Copy out every line of the listing below, from the line containing "coordinates (1071, 140)." down to the line containing "(1022, 448).", with both of those lines included.

Records for the exercise —
☆ ☆ ☆ ☆ ☆ ☆ ☆
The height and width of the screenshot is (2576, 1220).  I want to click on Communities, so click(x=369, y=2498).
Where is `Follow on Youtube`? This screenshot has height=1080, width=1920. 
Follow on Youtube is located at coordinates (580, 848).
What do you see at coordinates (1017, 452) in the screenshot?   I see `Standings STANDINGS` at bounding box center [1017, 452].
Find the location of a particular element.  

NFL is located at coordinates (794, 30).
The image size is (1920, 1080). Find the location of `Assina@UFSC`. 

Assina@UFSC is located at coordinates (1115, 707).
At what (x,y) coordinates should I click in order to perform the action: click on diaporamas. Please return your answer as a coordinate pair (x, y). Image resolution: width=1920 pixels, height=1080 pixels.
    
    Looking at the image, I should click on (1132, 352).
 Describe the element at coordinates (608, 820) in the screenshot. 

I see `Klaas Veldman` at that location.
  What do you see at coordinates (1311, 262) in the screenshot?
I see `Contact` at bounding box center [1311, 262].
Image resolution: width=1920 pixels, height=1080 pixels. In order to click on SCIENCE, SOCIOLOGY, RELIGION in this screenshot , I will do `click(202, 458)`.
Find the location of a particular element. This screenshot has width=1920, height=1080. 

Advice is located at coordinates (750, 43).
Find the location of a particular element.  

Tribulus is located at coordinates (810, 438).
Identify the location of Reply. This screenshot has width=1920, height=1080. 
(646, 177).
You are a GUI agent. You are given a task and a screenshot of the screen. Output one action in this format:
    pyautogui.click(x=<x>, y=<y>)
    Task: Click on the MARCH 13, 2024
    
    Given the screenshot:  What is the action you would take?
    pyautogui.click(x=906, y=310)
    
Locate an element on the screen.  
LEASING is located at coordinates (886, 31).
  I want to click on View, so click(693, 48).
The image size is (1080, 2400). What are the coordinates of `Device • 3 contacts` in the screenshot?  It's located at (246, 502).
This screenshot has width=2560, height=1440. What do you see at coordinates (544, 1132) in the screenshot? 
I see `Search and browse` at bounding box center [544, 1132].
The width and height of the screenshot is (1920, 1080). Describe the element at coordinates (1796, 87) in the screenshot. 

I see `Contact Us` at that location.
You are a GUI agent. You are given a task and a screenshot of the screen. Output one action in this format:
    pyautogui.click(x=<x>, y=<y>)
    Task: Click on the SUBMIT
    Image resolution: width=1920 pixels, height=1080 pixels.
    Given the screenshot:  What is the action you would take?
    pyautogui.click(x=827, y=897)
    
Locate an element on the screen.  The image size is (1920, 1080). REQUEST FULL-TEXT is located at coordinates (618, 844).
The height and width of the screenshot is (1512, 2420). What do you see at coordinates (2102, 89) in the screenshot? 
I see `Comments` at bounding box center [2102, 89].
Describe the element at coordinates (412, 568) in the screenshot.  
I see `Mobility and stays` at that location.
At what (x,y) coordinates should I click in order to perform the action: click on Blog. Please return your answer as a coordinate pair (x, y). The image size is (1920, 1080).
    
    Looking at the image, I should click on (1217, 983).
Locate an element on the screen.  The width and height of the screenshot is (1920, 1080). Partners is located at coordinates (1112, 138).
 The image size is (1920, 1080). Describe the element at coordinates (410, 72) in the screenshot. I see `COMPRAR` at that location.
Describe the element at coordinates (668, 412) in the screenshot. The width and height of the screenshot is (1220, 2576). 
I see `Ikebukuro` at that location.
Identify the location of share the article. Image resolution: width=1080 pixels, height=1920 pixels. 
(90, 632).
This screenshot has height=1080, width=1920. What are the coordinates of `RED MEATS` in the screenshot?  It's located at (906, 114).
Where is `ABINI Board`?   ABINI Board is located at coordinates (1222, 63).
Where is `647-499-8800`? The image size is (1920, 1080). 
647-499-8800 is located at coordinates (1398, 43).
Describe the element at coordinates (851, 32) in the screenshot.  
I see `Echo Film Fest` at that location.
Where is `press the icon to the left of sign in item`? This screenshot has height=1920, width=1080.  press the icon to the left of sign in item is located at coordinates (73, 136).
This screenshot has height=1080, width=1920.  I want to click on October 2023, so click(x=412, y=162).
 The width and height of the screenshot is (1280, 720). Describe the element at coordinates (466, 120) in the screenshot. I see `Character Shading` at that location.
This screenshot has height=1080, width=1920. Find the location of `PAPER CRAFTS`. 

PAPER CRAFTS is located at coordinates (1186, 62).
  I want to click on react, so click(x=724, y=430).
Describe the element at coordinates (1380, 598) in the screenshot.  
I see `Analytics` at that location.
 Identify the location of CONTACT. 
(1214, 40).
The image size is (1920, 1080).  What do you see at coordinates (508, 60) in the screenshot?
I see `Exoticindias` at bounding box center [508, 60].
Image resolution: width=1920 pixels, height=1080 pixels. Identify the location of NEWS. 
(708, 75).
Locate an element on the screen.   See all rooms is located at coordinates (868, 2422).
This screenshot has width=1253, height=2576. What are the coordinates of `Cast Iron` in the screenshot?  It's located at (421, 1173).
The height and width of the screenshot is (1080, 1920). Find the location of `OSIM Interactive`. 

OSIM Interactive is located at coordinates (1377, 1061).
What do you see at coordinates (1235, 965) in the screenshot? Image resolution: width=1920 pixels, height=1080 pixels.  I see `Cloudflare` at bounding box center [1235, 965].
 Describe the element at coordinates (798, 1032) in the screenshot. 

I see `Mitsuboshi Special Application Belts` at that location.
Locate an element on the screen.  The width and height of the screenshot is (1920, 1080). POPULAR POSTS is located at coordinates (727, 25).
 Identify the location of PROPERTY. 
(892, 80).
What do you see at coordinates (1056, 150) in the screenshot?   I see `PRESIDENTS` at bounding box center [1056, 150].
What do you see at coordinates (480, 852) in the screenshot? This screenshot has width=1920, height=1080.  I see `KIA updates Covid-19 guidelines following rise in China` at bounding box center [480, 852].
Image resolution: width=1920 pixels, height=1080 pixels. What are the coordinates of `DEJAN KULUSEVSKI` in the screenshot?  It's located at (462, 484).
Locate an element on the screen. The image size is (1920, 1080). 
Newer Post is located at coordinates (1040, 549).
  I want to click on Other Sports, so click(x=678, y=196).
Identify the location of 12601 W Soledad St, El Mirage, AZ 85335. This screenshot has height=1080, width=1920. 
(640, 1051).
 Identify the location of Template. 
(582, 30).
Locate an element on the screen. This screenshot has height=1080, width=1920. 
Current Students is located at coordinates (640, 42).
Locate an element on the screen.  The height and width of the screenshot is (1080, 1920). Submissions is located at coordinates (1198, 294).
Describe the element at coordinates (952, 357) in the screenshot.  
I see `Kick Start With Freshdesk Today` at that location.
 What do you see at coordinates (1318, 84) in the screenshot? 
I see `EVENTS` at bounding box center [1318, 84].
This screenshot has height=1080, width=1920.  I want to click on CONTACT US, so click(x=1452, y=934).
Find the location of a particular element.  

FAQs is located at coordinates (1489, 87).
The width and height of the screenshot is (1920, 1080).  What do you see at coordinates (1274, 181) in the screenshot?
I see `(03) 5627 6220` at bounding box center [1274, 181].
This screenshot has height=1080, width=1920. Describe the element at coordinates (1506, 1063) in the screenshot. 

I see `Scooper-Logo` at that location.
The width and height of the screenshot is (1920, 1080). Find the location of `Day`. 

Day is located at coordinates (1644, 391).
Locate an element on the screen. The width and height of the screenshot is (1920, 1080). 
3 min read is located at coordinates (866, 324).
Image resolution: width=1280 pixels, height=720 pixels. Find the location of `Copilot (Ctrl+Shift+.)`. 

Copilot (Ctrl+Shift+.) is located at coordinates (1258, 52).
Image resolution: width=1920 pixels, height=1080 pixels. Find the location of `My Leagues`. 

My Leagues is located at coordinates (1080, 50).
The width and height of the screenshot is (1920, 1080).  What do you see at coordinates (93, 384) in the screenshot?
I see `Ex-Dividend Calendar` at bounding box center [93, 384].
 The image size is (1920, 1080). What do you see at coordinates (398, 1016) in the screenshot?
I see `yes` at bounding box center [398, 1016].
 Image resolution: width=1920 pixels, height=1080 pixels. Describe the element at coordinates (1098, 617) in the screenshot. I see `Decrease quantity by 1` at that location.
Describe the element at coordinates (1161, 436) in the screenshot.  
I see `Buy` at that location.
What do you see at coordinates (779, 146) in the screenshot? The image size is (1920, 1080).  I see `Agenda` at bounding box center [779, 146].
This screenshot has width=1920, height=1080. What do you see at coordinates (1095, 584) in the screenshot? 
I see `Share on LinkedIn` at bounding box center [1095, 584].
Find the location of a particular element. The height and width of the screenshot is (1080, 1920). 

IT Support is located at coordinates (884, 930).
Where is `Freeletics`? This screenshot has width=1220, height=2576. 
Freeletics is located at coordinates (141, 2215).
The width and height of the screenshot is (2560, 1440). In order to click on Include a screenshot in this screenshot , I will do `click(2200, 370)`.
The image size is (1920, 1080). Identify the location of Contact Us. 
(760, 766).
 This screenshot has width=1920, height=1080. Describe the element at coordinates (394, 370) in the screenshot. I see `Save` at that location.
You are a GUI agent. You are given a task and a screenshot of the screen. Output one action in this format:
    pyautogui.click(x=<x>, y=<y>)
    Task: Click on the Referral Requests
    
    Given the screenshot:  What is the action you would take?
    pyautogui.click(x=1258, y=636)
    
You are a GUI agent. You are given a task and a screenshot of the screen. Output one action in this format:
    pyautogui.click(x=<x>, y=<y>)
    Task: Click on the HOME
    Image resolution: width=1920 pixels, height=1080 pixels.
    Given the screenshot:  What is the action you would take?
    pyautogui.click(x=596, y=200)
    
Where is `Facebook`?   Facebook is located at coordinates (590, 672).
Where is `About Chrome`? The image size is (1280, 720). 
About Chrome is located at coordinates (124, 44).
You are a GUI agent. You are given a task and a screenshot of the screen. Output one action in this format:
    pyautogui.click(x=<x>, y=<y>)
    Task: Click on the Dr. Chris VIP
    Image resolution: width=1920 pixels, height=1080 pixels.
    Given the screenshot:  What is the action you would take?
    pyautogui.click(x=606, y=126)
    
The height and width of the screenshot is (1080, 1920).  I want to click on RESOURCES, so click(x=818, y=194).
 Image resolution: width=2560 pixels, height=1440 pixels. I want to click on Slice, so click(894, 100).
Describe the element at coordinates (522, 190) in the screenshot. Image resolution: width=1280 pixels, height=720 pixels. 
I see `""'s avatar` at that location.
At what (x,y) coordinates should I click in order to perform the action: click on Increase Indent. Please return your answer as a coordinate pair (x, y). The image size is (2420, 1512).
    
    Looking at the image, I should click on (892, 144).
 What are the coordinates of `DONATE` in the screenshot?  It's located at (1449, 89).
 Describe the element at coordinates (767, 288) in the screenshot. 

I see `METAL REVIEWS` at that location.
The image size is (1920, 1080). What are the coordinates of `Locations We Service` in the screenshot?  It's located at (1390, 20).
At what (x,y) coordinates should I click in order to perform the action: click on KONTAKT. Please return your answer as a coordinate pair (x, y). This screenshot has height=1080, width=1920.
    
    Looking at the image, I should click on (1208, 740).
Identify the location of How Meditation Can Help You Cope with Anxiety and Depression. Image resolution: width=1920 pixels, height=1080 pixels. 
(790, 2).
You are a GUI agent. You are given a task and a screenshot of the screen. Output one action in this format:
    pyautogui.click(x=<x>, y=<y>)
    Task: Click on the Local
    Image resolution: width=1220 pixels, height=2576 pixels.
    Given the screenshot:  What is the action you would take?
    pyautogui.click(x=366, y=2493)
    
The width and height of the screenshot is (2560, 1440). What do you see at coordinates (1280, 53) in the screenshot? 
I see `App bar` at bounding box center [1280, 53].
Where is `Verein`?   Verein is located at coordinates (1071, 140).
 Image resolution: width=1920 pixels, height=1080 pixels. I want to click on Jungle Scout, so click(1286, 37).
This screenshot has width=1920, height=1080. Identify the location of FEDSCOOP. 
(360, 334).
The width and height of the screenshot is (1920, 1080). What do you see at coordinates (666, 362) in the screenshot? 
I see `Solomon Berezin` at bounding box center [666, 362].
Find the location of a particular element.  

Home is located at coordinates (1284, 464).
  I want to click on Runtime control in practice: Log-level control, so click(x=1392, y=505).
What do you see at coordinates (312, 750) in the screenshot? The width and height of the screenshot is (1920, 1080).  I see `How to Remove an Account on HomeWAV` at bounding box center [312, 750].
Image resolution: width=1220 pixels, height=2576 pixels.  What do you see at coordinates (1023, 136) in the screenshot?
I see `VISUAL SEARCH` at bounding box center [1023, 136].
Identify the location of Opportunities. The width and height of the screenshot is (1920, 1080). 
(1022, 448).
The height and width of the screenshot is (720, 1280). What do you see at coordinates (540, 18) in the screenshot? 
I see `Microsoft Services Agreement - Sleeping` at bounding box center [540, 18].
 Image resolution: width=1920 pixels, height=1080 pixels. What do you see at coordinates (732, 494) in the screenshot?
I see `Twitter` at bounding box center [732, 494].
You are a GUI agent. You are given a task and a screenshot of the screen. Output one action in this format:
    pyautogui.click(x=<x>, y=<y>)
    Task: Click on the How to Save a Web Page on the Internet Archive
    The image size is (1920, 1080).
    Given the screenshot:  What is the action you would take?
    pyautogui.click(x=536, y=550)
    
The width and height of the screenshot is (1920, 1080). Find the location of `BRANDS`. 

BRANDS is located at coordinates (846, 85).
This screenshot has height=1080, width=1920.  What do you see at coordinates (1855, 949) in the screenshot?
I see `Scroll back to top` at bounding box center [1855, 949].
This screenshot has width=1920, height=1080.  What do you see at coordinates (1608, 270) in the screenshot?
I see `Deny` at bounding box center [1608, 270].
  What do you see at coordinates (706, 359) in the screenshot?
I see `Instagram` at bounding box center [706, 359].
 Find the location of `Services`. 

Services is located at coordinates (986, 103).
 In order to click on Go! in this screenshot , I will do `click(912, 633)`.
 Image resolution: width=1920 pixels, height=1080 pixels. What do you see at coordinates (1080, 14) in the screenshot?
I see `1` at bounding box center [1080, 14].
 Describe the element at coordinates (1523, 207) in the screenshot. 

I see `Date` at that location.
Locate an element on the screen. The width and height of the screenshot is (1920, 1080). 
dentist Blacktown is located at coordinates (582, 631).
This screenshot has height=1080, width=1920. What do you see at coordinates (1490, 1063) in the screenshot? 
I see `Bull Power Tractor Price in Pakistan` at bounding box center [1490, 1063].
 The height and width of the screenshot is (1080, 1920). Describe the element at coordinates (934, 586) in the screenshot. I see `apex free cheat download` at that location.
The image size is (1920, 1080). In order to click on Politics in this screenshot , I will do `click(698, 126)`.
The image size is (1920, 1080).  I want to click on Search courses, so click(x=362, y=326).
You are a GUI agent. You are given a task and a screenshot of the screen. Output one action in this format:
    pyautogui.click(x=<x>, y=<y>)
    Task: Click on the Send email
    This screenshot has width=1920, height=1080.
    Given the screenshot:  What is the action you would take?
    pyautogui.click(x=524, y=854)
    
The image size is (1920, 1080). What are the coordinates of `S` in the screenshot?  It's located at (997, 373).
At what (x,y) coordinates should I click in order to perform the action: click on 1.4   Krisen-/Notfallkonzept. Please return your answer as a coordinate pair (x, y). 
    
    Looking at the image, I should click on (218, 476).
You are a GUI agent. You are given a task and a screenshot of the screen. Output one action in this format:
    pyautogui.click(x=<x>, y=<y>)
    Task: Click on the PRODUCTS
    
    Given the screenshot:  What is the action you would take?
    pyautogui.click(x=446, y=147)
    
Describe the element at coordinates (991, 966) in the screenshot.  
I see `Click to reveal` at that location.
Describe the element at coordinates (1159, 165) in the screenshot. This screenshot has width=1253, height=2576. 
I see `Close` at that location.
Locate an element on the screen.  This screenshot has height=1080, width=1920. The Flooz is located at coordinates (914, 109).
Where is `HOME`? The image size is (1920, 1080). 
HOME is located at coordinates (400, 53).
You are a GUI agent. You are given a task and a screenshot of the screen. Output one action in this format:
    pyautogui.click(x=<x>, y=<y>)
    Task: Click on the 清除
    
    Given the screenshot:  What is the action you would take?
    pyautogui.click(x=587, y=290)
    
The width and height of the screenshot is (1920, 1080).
☆ ☆ ☆ ☆ ☆ ☆ ☆
Task answer —
Where is `Verein`?   Verein is located at coordinates (1071, 140).
 Image resolution: width=1920 pixels, height=1080 pixels. I want to click on Jungle Scout, so click(1286, 37).
This screenshot has width=1920, height=1080. Identify the location of FEDSCOOP. 
(360, 334).
The width and height of the screenshot is (1920, 1080). What do you see at coordinates (666, 362) in the screenshot? 
I see `Solomon Berezin` at bounding box center [666, 362].
Find the location of a particular element.  

Home is located at coordinates (1284, 464).
  I want to click on Runtime control in practice: Log-level control, so click(x=1392, y=505).
What do you see at coordinates (312, 750) in the screenshot? The width and height of the screenshot is (1920, 1080).  I see `How to Remove an Account on HomeWAV` at bounding box center [312, 750].
Image resolution: width=1220 pixels, height=2576 pixels.  What do you see at coordinates (1023, 136) in the screenshot?
I see `VISUAL SEARCH` at bounding box center [1023, 136].
Identify the location of Opportunities. The width and height of the screenshot is (1920, 1080). 
(1022, 448).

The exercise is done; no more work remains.